Please Tuck In Your Sheets And Get Ready For Takeoff…
October 27, 2007
I recently stumbled across an article on Singapore Airlines newest addition to their fleet: the Airbus A380. At over four stories tall and with a capacity of 853 passengers, at usurped Boeing’s iconic 747 as the largest and most spacious commercial jet. It has a few features that Boeing lacks, too. With private suites, beds, flat screen TVs and lobster and champagne meals, it is among the most luxurious places you can be, on ground or in the air, anywhere.
At 276,800 kilos and a length of 73 meters and a height of 24.1 meters it is the longest, tallest and heaviest plane ever produced– but it’s also the quietest and most fuel efficient as well.

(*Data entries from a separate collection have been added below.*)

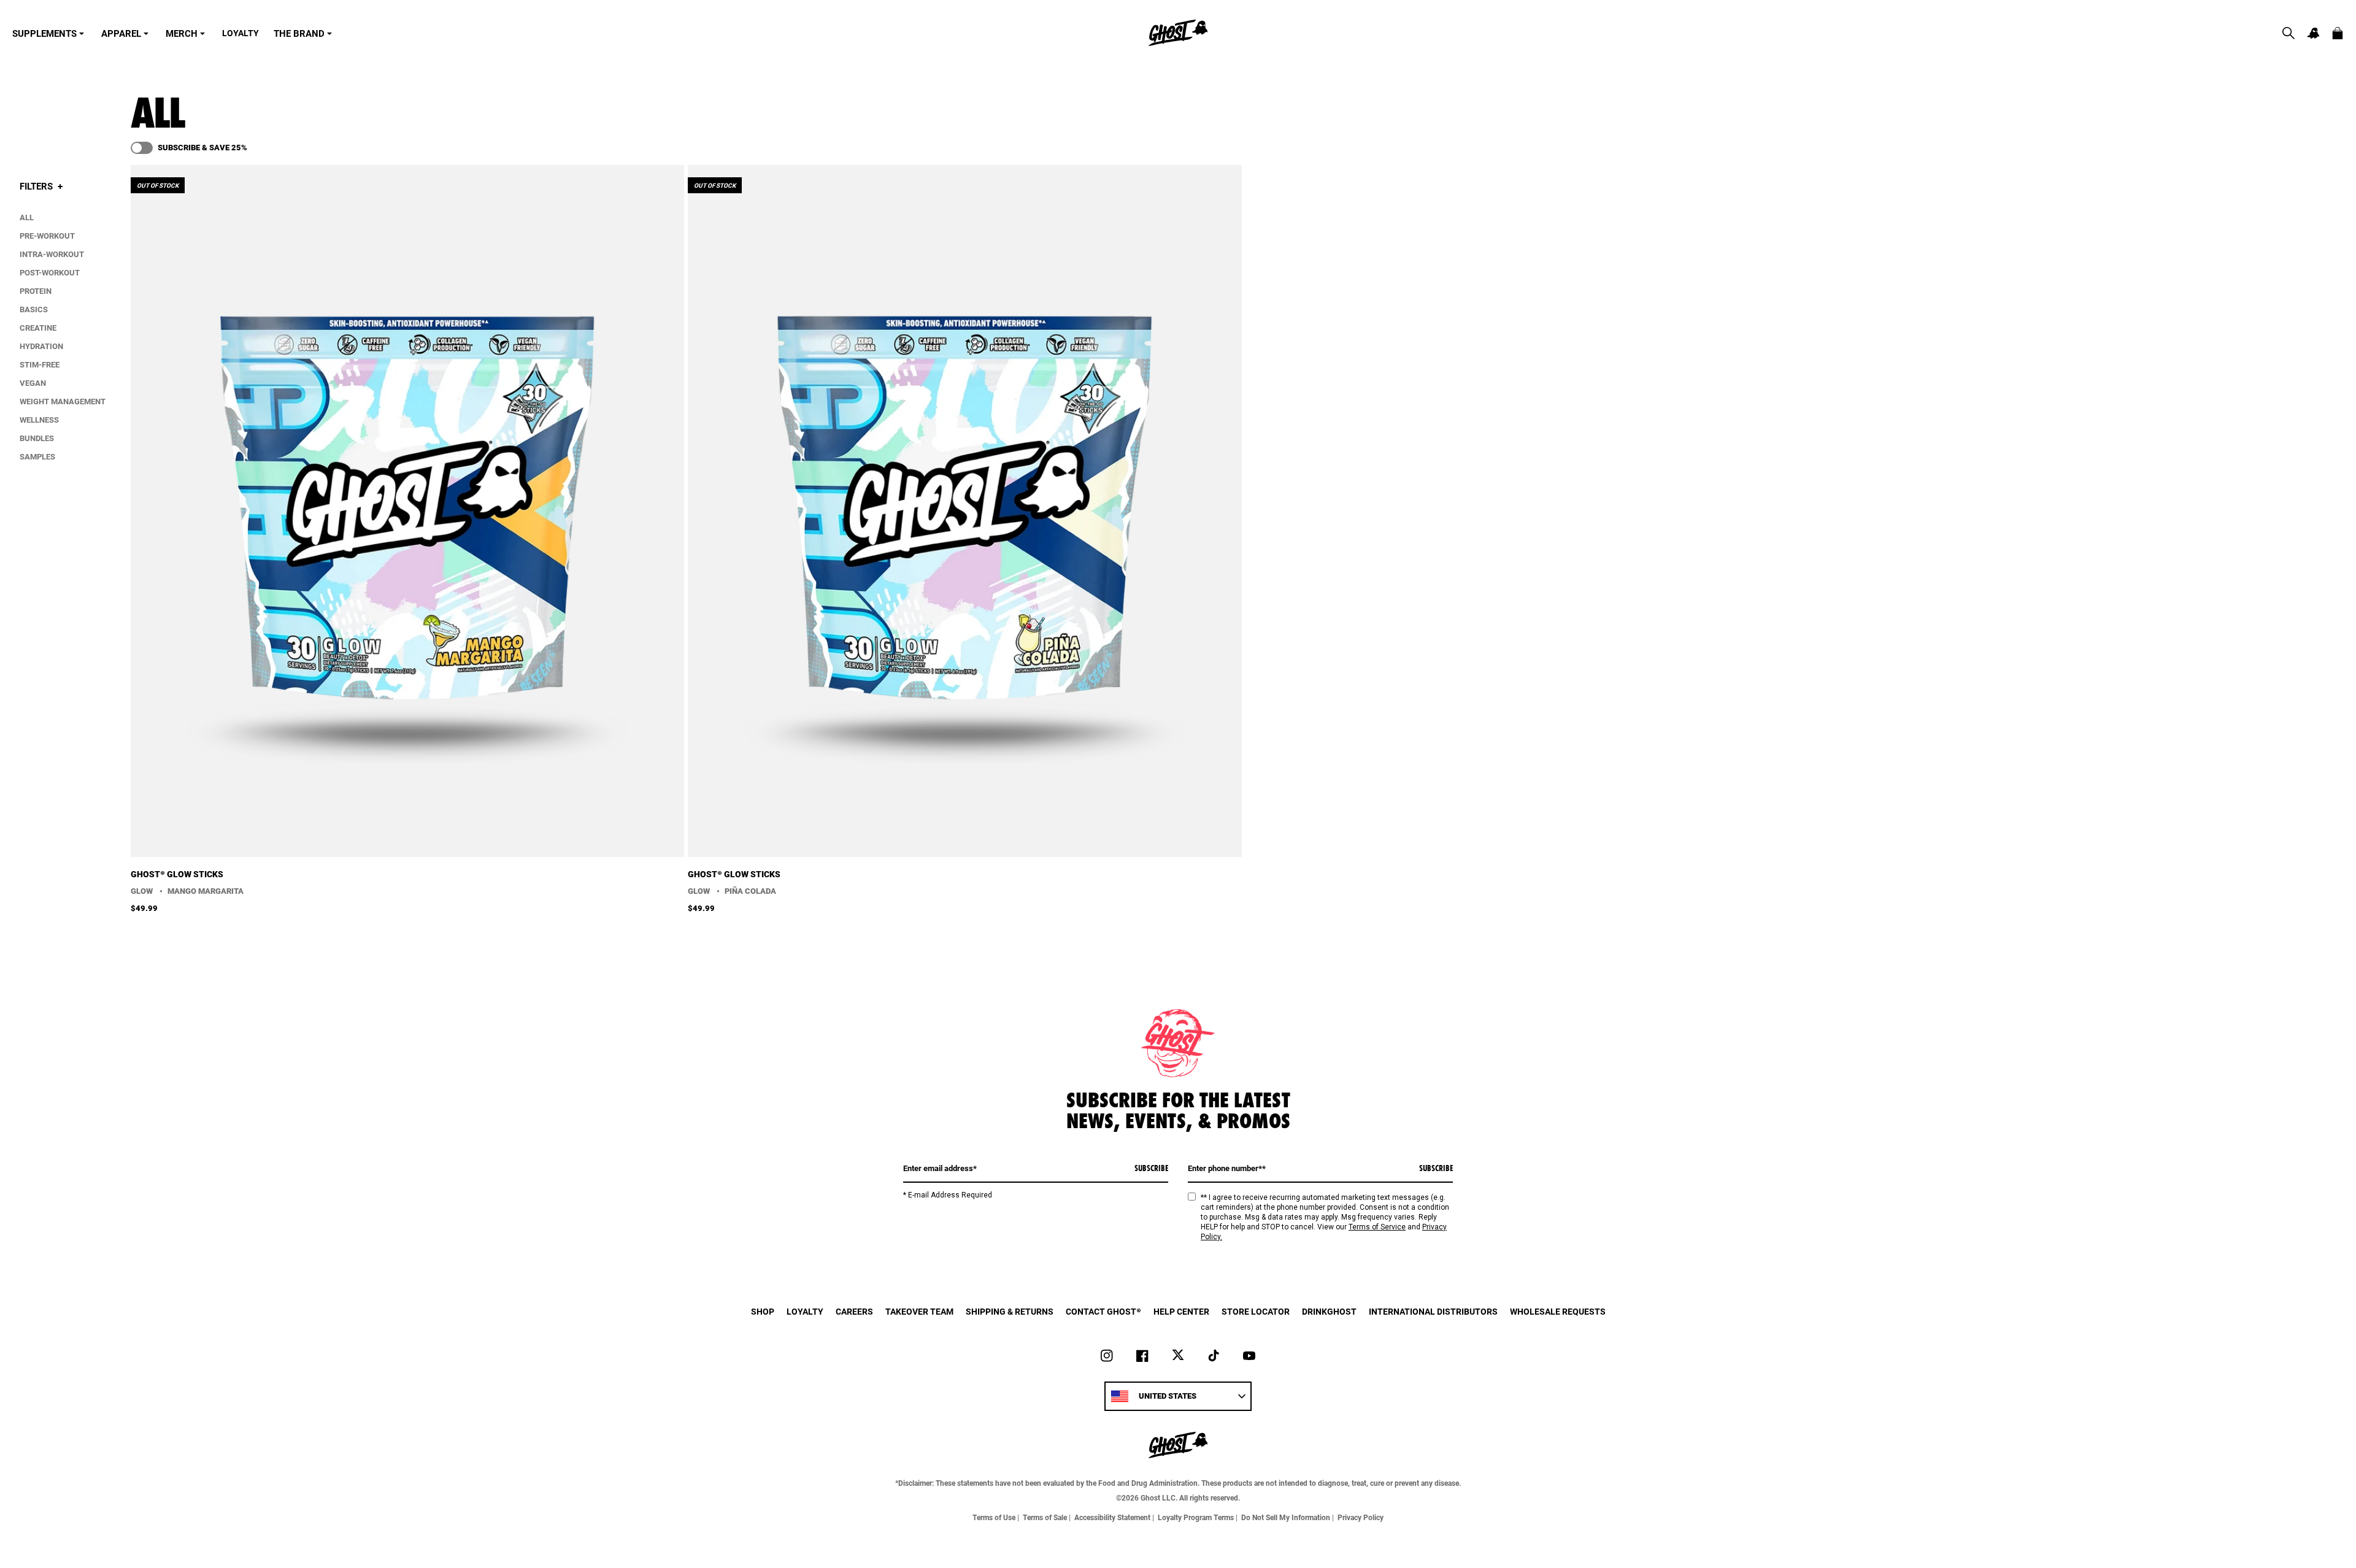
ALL (27, 217)
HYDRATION (41, 346)
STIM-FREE (40, 364)
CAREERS (854, 1311)
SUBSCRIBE (1151, 1168)
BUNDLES (37, 438)
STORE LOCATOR (1256, 1311)
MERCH (182, 33)
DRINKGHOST (1329, 1311)
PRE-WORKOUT (47, 235)
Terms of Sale (1045, 1517)
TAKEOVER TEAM (919, 1311)
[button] (2288, 33)
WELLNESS (39, 419)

This raises quite a few questions. How can a plane laden down with over 800 passengers, beds, and lobsters run more efficiently than standard passenger planes? How well designed is the A380 and how antiquated is every other plane is service?

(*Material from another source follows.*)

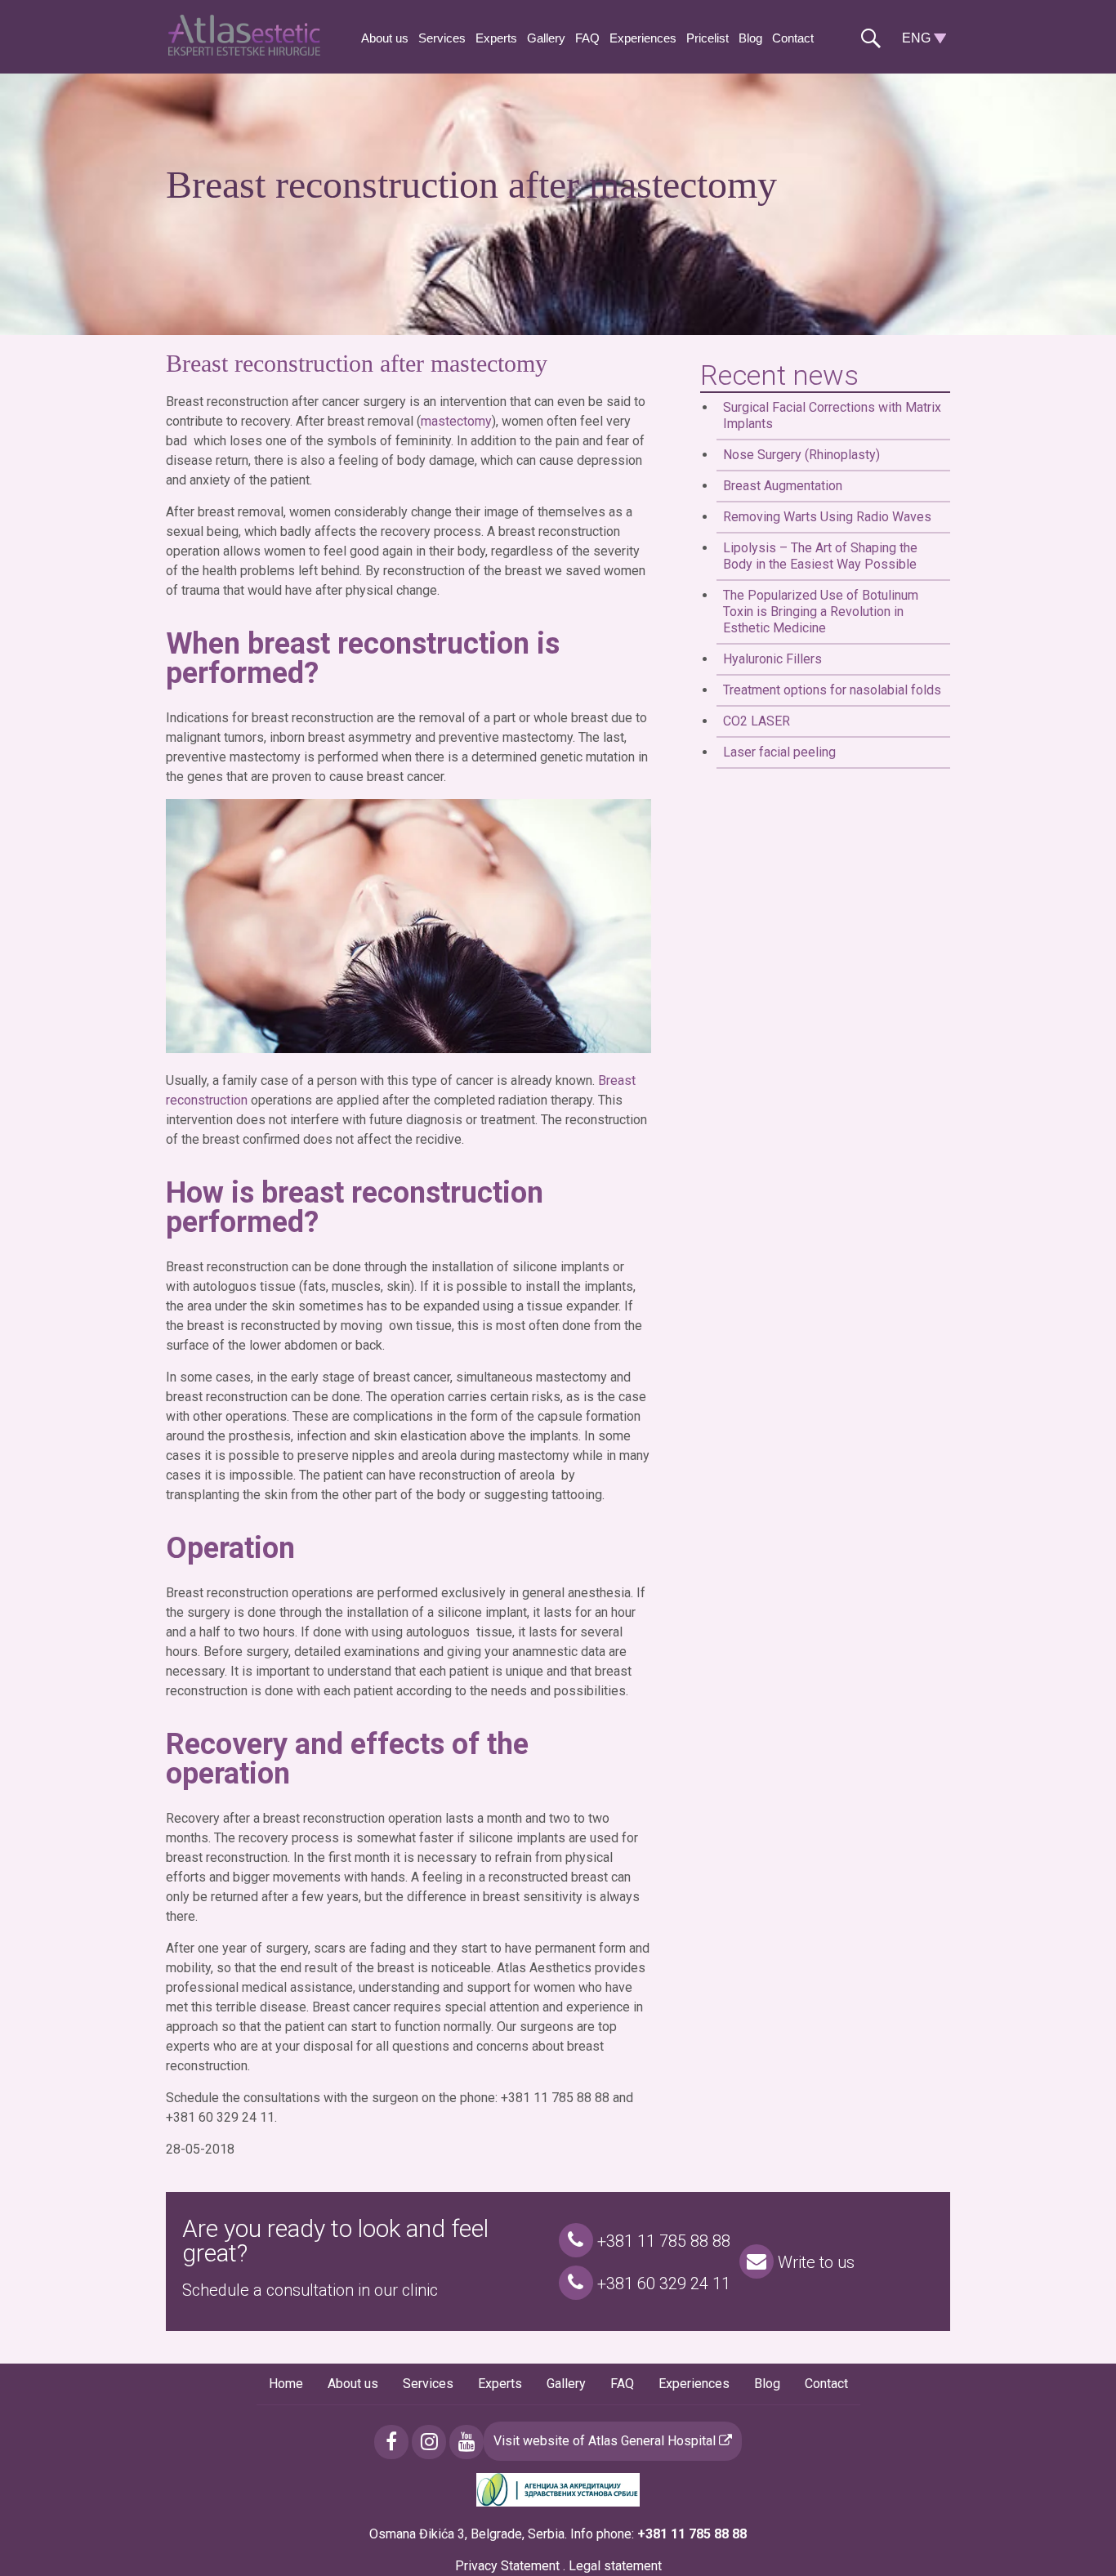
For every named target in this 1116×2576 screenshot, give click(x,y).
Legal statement (615, 2566)
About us (384, 38)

It also raises questions about the nature of flight. Are hyperluxery flights soon to be the norm, or is this merely, excuse the pun, a blip on the radar? While I’m sure that a cross-continental flight in the luxury of the most glamorous of settings is the apex of comfort, and at a minimum of $5,000 a pop, they’re priced accordingly, do we really need it? After all, once you go A380, in the words of one of the big spending patrons, “It’s going to make everything else after this simply awful.” Oh if only I could suffer like that…
In an age of record amounts of air travel, should we be focusing on our own comfort or, should we instead focus our efforts on improving plane’s carbon footprints and fuel economy? Do such forays into the extreme world of flight luxury help or hinder such efforts? The plane would obviously be even more efficient if it wasn’t laden with so much superfluous baggage. How much more efficient could it get?
Personally, I’d feel better knowing that my environmental impact was kept to a minimum while flying, rather than my comfort being kept at a maximum. Luckily, for tickets priced well into the thousands of dollars, I won’t have to debate over choosing one over the other…ever…but nonetheless, it’s an interesting debate to consider.
The A380 can carry over 800 in a single flight, thus eliminating the need for multiple flights, but is the future of aviation a land of jumbo, over sized, flying small countries?